### DESCRIPTION OF THE TASK
The answer must be one number: how many lines in the data below include the string "Guía".

### DATA EXTRACT

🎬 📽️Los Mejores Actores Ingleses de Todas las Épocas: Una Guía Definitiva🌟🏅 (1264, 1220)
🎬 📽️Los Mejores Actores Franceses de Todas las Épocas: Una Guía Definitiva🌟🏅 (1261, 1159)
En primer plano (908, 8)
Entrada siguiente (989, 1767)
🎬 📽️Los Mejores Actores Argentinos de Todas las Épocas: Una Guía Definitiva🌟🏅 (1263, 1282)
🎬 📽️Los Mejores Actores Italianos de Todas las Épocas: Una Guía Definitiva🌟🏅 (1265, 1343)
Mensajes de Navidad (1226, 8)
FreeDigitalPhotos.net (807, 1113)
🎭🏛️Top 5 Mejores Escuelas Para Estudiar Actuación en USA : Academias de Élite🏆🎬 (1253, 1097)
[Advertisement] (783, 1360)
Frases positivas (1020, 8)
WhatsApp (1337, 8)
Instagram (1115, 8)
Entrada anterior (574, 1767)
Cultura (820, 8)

### RESPONSE
4